### Task item
When you output the records, match them exactly and omit any picture they include.

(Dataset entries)
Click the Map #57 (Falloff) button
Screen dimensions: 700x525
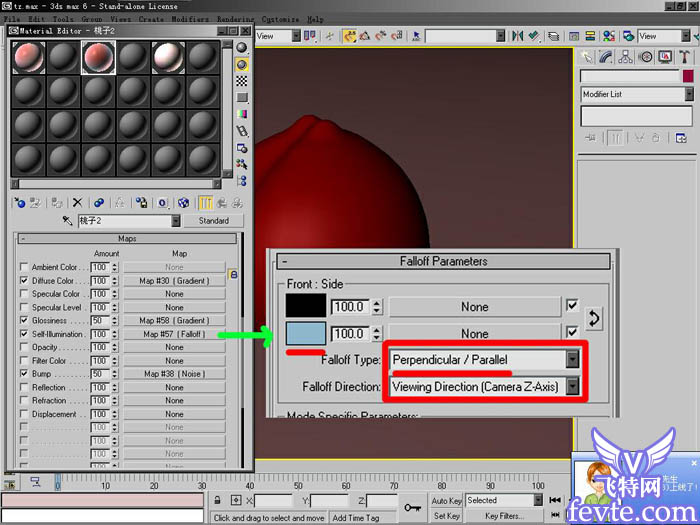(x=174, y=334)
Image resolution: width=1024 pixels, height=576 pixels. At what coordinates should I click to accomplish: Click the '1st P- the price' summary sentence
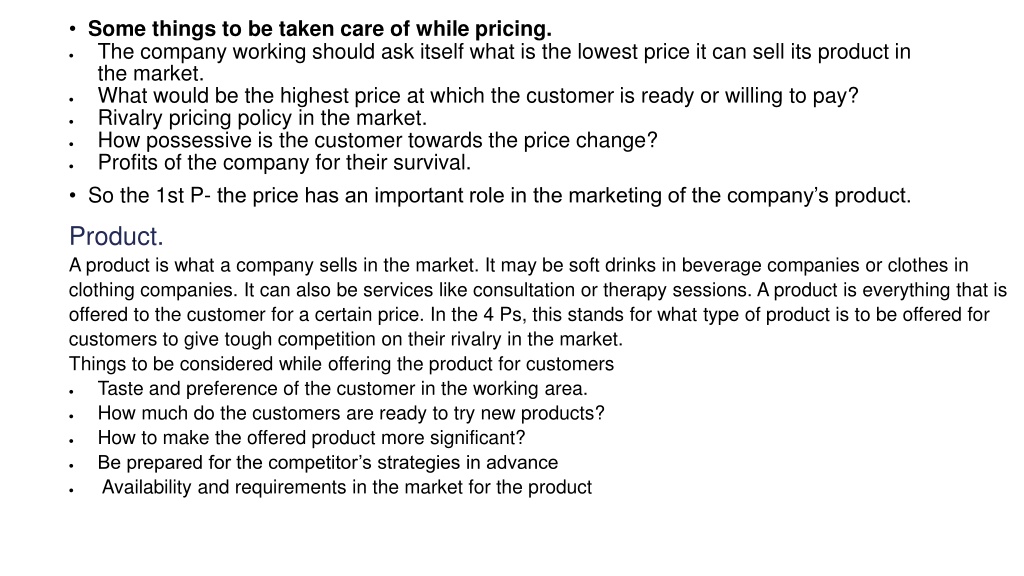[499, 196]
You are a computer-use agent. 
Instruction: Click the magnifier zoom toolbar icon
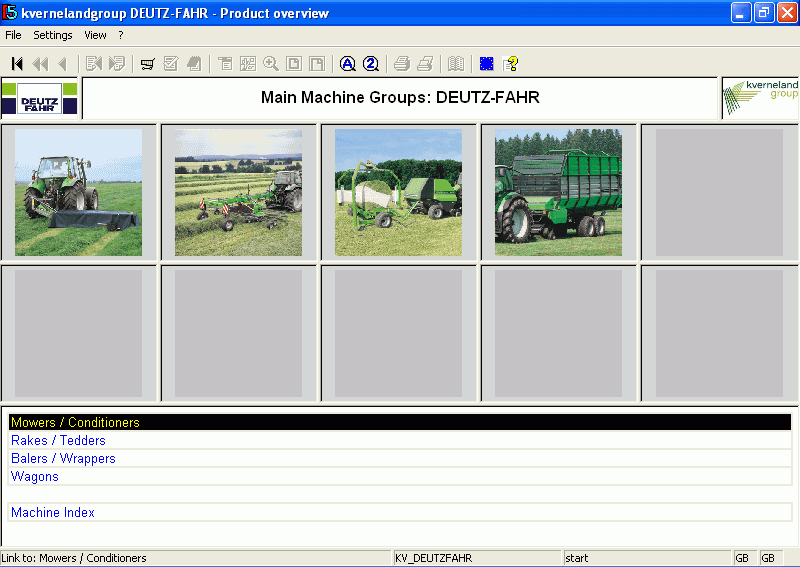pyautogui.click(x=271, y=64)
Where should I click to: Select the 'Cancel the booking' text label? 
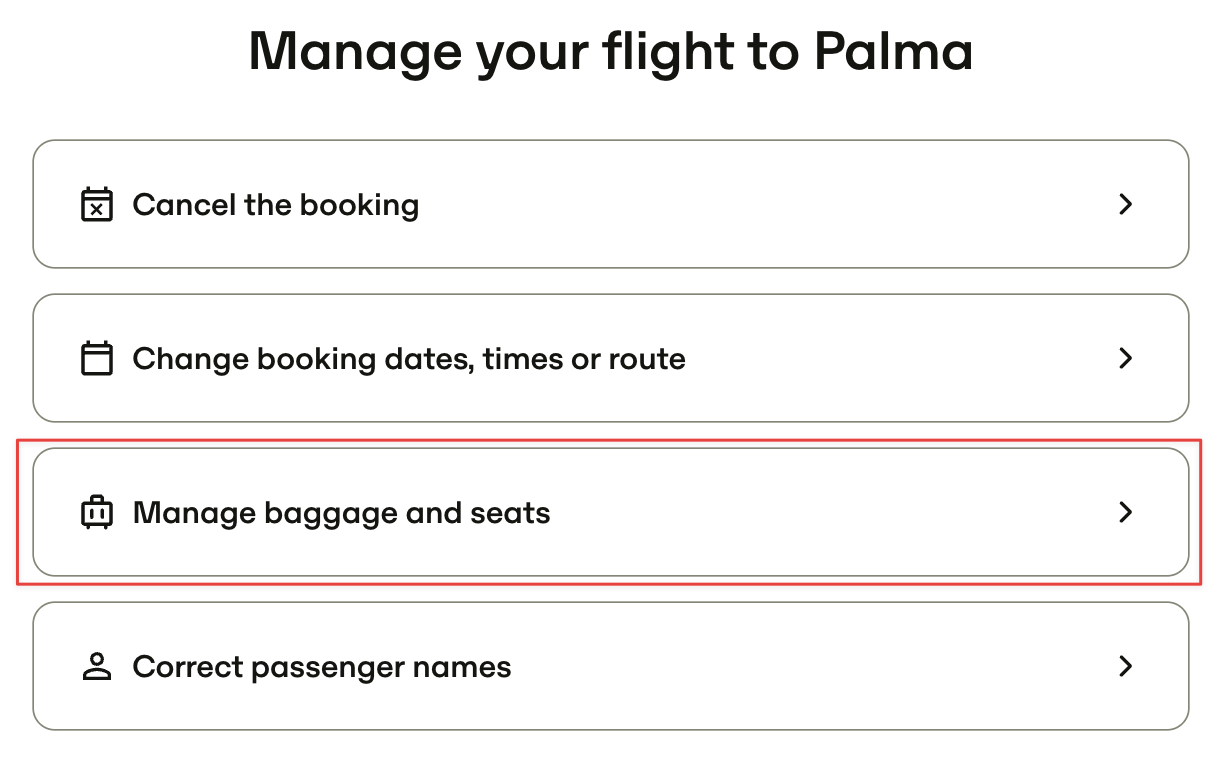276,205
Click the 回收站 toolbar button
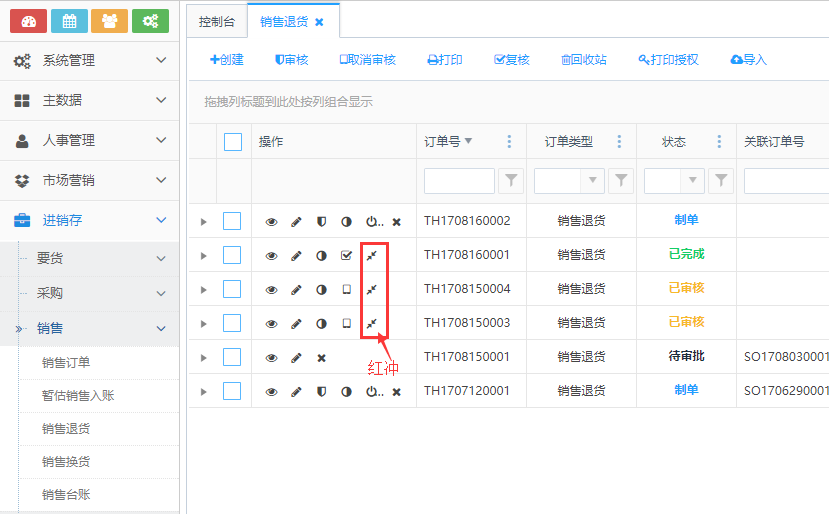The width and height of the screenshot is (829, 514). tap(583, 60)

### Completed exercise
Click the Map #57 (Falloff) button
Screen dimensions: 700x525
(x=174, y=334)
Image resolution: width=1024 pixels, height=576 pixels. At what coordinates should I click to accomplish: Click the '1st P- the price' summary sentence
[499, 196]
You are a computer-use agent. 
Instruction: Click the magnifier zoom toolbar icon
pyautogui.click(x=271, y=64)
Where should I click to: Select the 'Cancel the booking' text label? 
276,205
Click the 回收站 toolbar button
The width and height of the screenshot is (829, 514). tap(583, 60)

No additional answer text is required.